According to the above calculations on the right image \( sigma_{{{\text{CNN-}}1}} = 0.65,\,sigma_{\text{MLP}} = 0.67 \), both CNN-1 and MLP networks have a high confidence level, but given the CNN-1 preference, the output response is the same as the CNN-1 response.

Conclusion

In this paper, a method of working from two neural networks, a CNN-1 convolutional network and a multilayer MLP perceptron, was presented, and then a hybrid method of these two networks to take advantage of the positive characteristics of each of them has been suggested.
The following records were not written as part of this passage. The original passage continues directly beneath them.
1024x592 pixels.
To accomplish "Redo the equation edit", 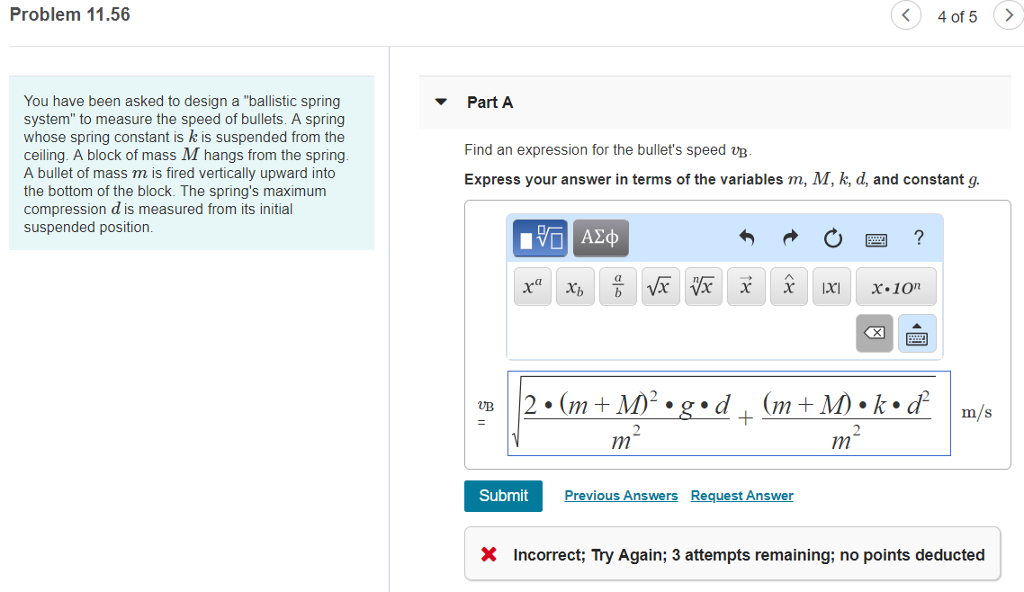I will click(x=789, y=237).
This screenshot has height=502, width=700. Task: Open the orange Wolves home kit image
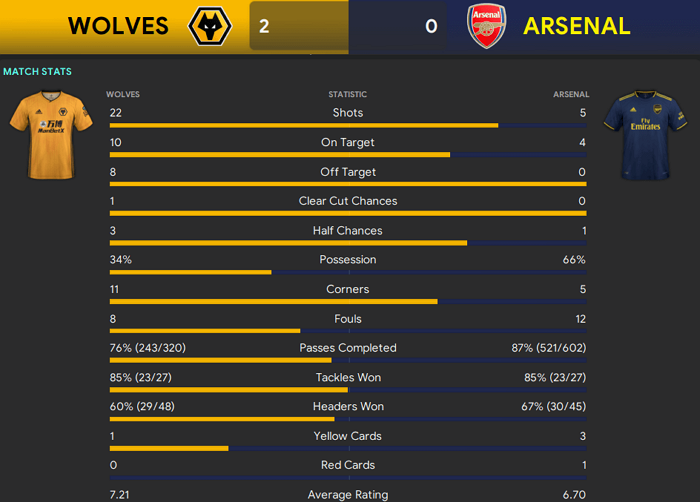(51, 135)
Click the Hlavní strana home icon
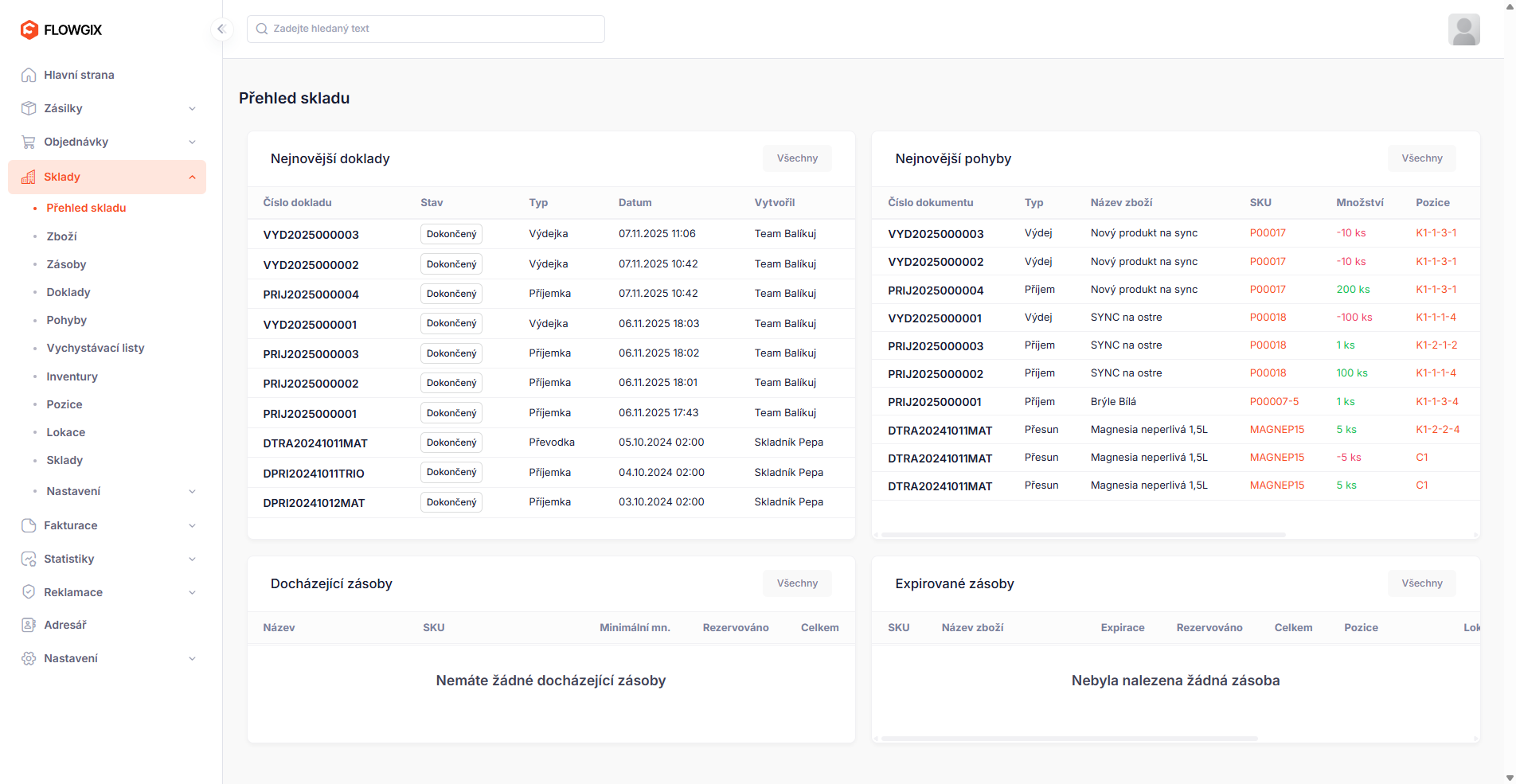The image size is (1516, 784). click(29, 75)
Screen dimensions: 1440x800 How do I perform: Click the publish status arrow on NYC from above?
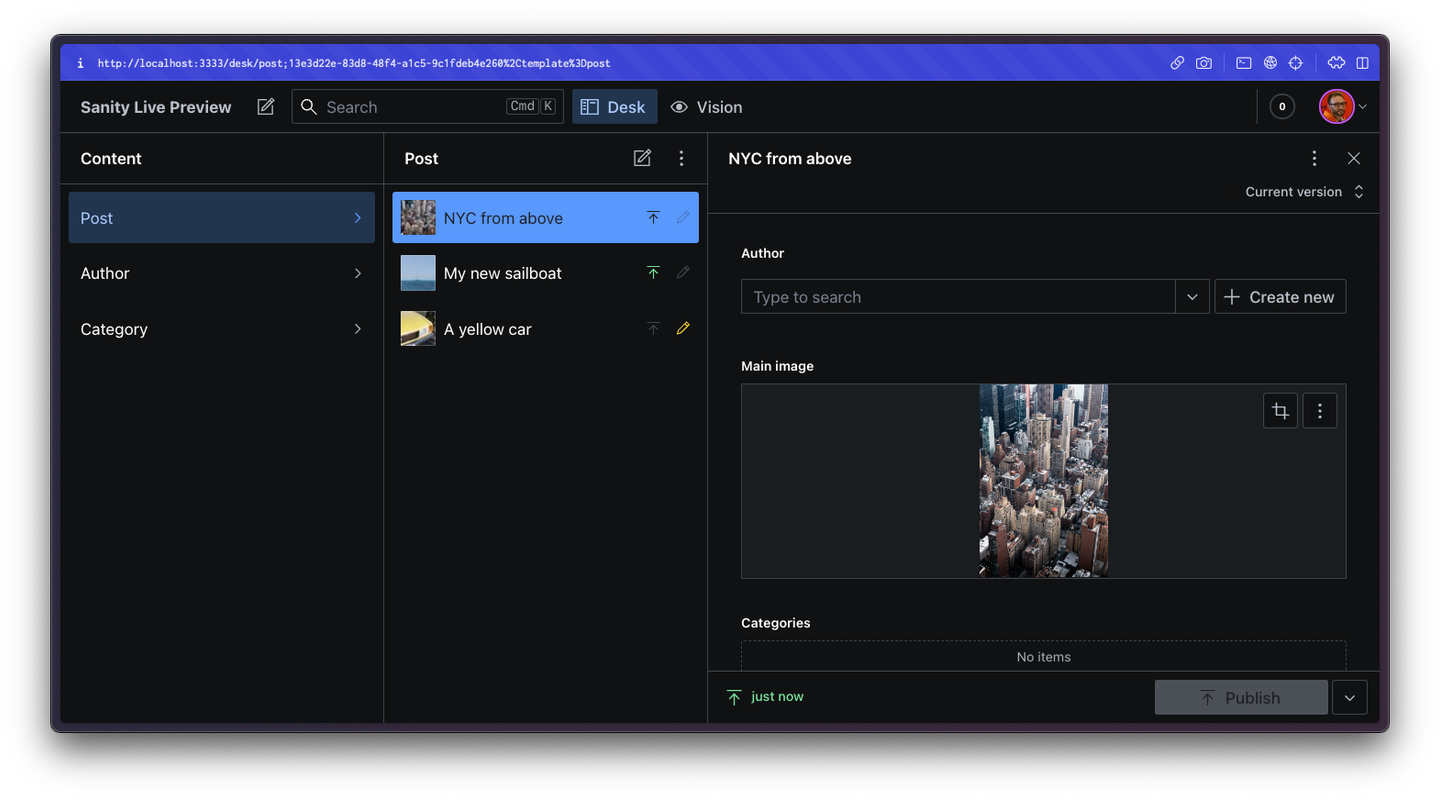(653, 217)
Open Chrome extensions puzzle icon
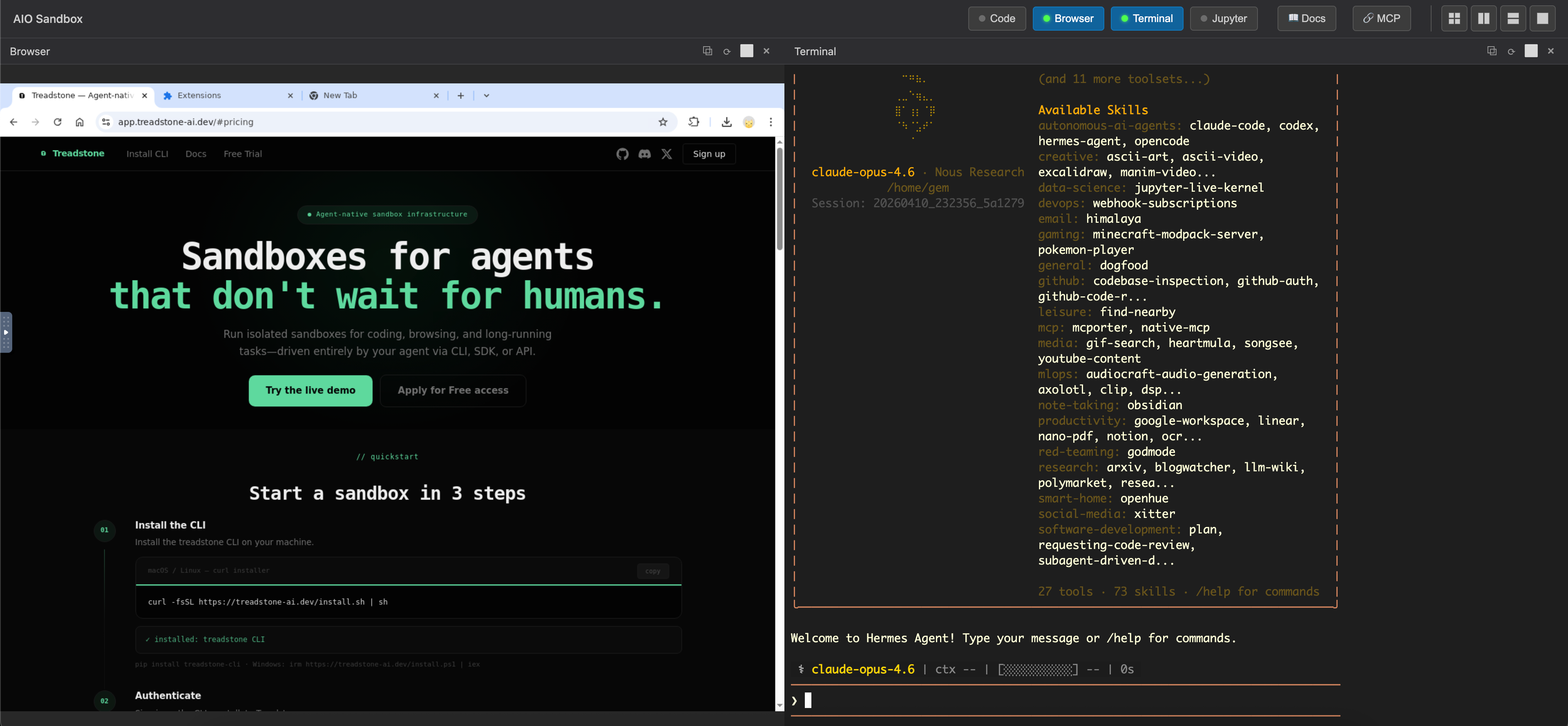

With respect to the accuracy parameters, it is clear that the multilayered perceptron has a weaker performance than CNN-1; however, when it is hybrid with CNN-1, it will improve the accuracy parameters. The convolutional neural network also does not work well in cases where the boundary of the object is not well defined; in which case, the hybrid of CNN with multilayer perceptron based on the characteristics of the trained image has solved this problem.